I'm concerned about areas across the country. PP (maybe it was you, maybe not) brought up people who oppose voter ID and stated "it shouldn't be a problem for those who are actually citizens to obtain an ID." I apologize for responding to an off-topic argument with another off-topic argument.


Not an issue. You would know this if you were familiar with rural areas.

Why are you derailing a residency thread with hypothetical nonsense that have no basis in fact?
Anonymous
Anonymous wrote:
Anonymous wrote:
Anonymous wrote:
Anonymous wrote:This post stinks of "tell on your neighbor". Yes, everybody should be following rules and proper procedures, but it is up to the county to verify. Soon we'll have parents stalking children home with the way these threads go.


Not at all. If you live within the boundary of where your kid goes to school, it shouldn't be a very big deal to show evidence that you live there. This isn't hard.


Agree! The only people who would be opposed to this are those whose kids shouldn't be there in the first place.



No, lots of us are opposed. I live in our district and I don’t want to annually send a copy of our mortgage to their school.


+1 I alread proved where we lived when my child first enrolled. Waste of time and resources to do it every year:
Anonymous
I teach in a "great" hs in fcps. During the SAT (when the students fill out their address), a student "couldn't remember" their address. I looked it up... a little, unknown road called Lee Hwy. Of course there is residency fraud. Of course people should upload proof of residency each year. Like in FCCPS. Like in DC (both DCPS and charters).
Anonymous
Anonymous wrote:Alexandria Public Schools is going to do this!
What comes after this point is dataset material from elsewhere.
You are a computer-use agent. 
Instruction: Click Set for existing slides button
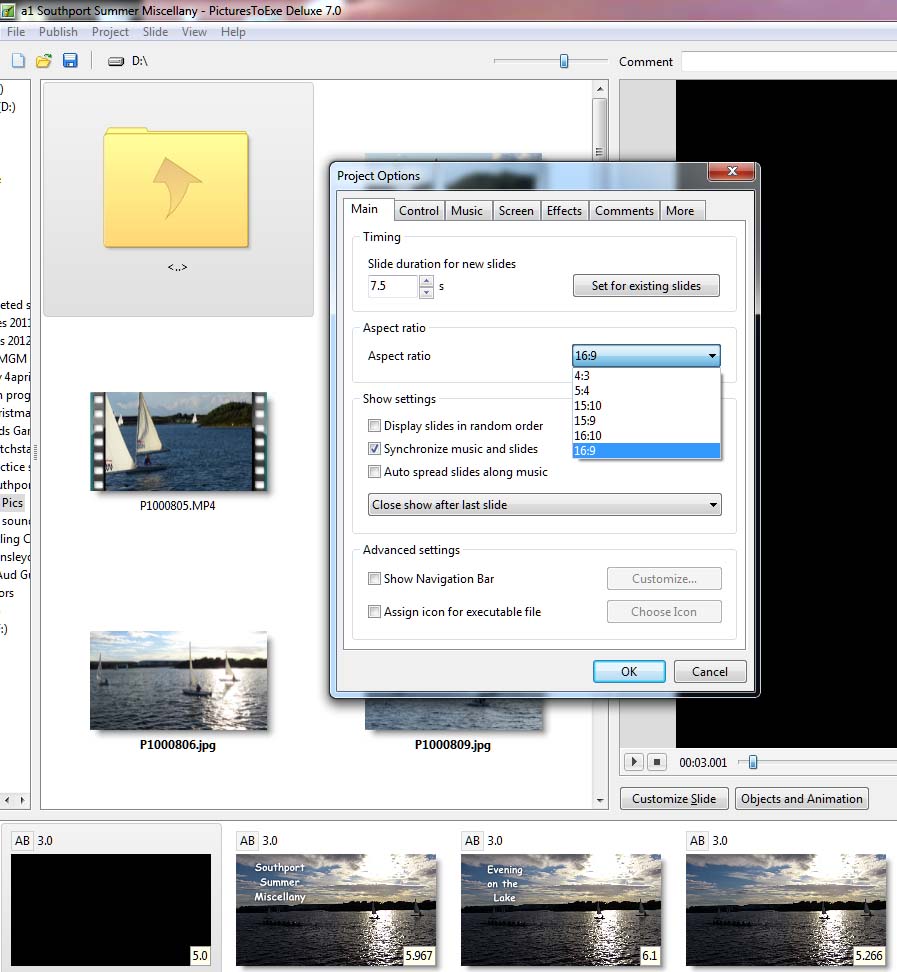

https://www.alxnow.com/2024/11/25/acps-wants-more-docs-from-parents-proving-kids-live-in-alexandria/

Fairfax County, get with the program!


Those efforts have so far resulted in 86 students withdrawn between 2022 and this year, according to ACPS.

The school system noted in a report that “at an average cost of approximately $21,000 per pupil based on trends in the 2025 approved budget” approximately $1.8 million was saved.